Siamo in un momento di transizione comunicativa, anche per il non profit. E ActionAid l’ha capito benissimo.
Nella sua ultima campagna, infatti, ribalta registro e tecniche di storytelling, per promuovere l’adozione a distanza, indirizzando i propri sforzi comunicativi verso le nuove generazioni. Niente più pianti, volti tristi e bambini con la pancia gonfia. Ma tanti sorrisi.
Il pubblico, ActionAid, lo dichiara apertamente nel titolo della campagna: i “pischelli digitali”. Ma, soprattutto, lo fa attraverso la scelta del testimonial: Cane Secco, ovvero Matteo Bruno, youtuber e videomaker di grande talento (qui il suo canale). Insieme a loro, Fanpage e Slim Dogs, lo studio di produzione video che ha fondato.
Il risultato, secondo noi, è ottimo.
Registro comunicativo
Sto in fissa. Una frase-mantra che compare diverse volte nel video. E non si tratta di un grottesco tentativo dei matusa, di utilizzare lo slang giovanile. Anzi, è il contrario: un marchio che contraddistingue Cane Secco. Ciò lo rende immediatamente riconoscibile agli occhi della sua community (oltre 300mila iscritti al canale, ad esempio). E, di conseguenza, credibile.
Il secondo aspetto che salta subito all’occhio è l’ironia e la leggerezza. Un esempio: la maggior parte del video è in portoghese (siamo in Mozambico), con improbabili sottotitoli in romanesco.
In altre parole: “si può raccontare l’Africa, anche senza essere depressi”.
E’ bene sottolineare, però, che tali prerogative sono accompagnate da una elevata competenza tecnica. Il video è curato sotto ogni aspetto: riprese, inquadrature e scrittura.
Distruzione degli stereotipi
Un testimonial giovane e un registro che piace ai giovani. Ma sono sufficienti per andare a segno nel target? No, infatti ActionAid fa di più: lavora sui contenuti. E lo fa immediatamente.

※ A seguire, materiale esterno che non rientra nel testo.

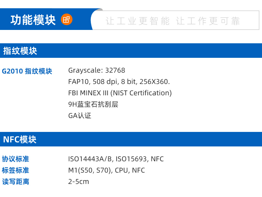This screenshot has height=197, width=262.
Task: Click the ISO15693 protocol text
Action: click(132, 159)
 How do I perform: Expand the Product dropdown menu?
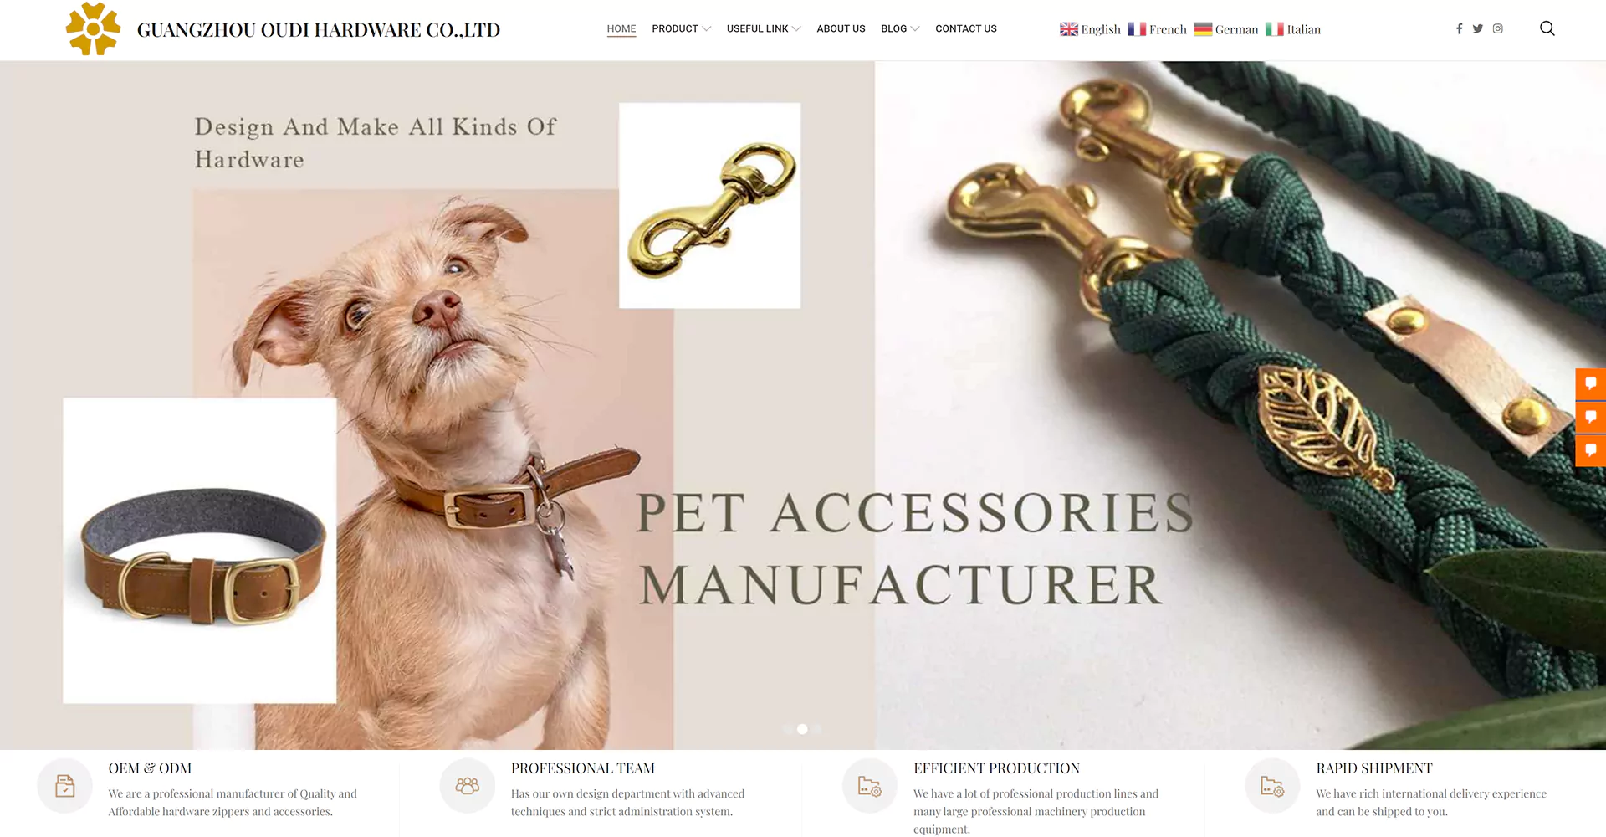tap(681, 28)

- Basta con le campagne con “i bambini tristi”. Basta con i messaggi che mirano al senso di colpa, per incentivare le donazioni.
- Non è vero che in Africa non ci sia spazio per la felicità. Le immagini di bambini malnutriti, lasciano spazio a momenti di gioco, scuola e festa. Ovvero, ciò che i ragazzi, in ogni angolo del mondo, dovrebbero vivere.

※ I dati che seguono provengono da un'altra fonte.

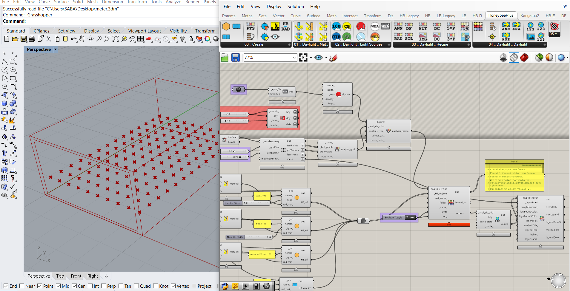Enable the Near osnap checkbox
This screenshot has height=291, width=570.
point(22,286)
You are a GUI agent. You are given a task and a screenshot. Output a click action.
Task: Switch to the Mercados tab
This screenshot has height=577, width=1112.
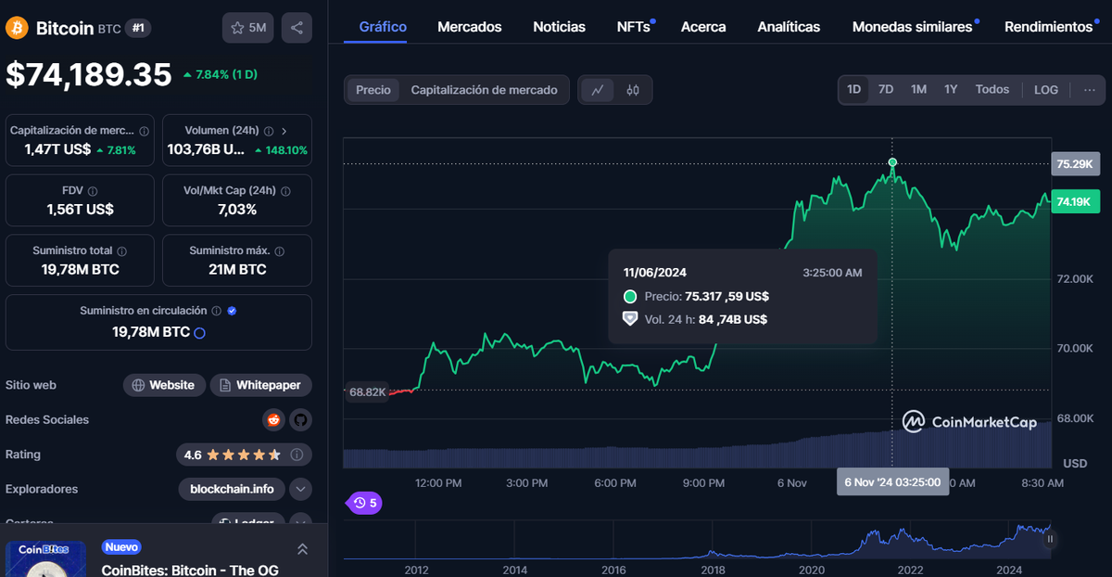(470, 26)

- Non è vero che l’unici desideri degli adolescenti sono possedere l’iPhone X, mangiare sushi o diventare fashion blogger.
- Si possono trattare argomenti estremamente seri, con un sorriso.
Storytelling
La campagna gira intorno a una ragazzina del Mozambico, Juliana. Lei è più di una semplice protagonista. Le viene data letteralmente in mano la telecamera, per poter raccontare una sua giornata tipo, direttamente con i suoi occhi.

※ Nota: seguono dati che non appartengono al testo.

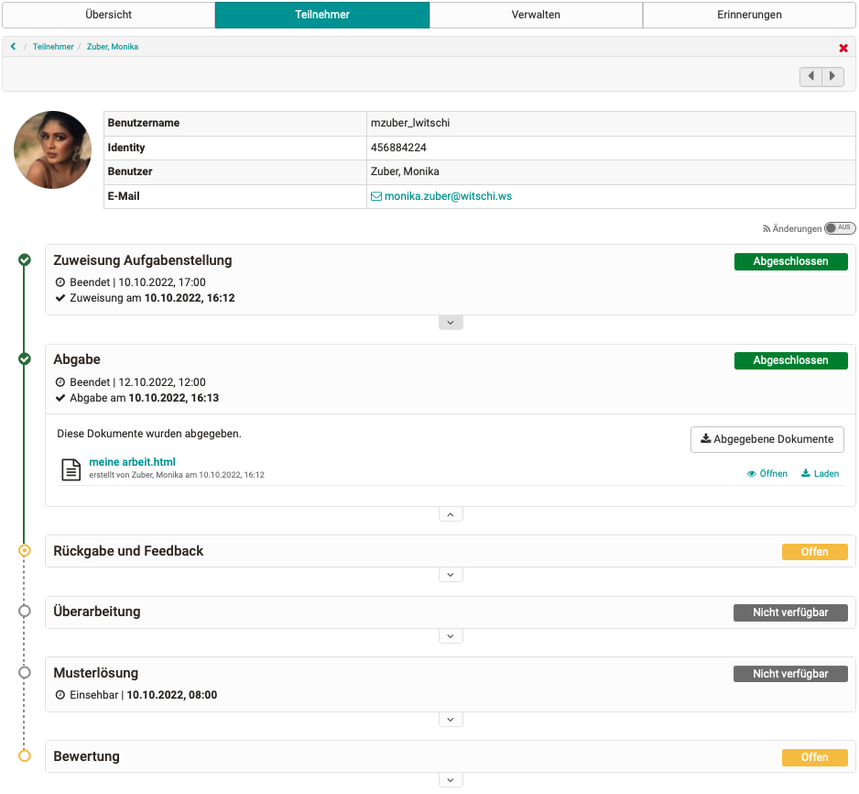Screen dimensions: 859x794
Task: Click the green checkmark beside Zuweisung Aufgabenstellung
Action: [24, 260]
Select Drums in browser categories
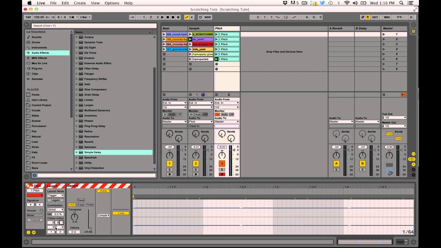Screen dimensions: 441x248 35,42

Questo stratagemma consente ad ActionAid, non solo di fare comunicazione in modo differente, ma anche di raccontare i progetti realizzati in Africa. Una strategia non da poco, vista la crescente richiesta di trasparenza da parte dei sostenitori sulla reale destinazione dei fondi delle donazioni. Durante il video, infatti, attraverso gli occhi di Juliana, vediamo una scuola, un ospedale e una pompa dell’acqua.
Parte dello storytelling e di coinvolgimento della community, sono i video che Matteo Bruno ha lanciato tramite il suo canale, immediatamente prima del suo viaggio e subito dopo. Si tratta di video che raccontano il dietro le quinte del suo viaggio, che aggiungono maggiori elementi sulla realtà del Mozambico e creano discussione all’interno della community.
Target
Perché scegliere proprio questo target? Evidentemente, ActionAid ha capito l’importanza della fascia di età 20-29. Si tratta dei nativi digitali, appunto, i quali non vengono più considerati come i potenziali donatori del futuro, ma ànche e soprattutto come ambassador del presente.
I giovani, come categoria, sono spesso presenti nei discorsi programmatici delle organizzazioni non profit. Ma per raggiungerli, non basta inserirli in agenda. Bisogna conoscerli e comunicare come loro.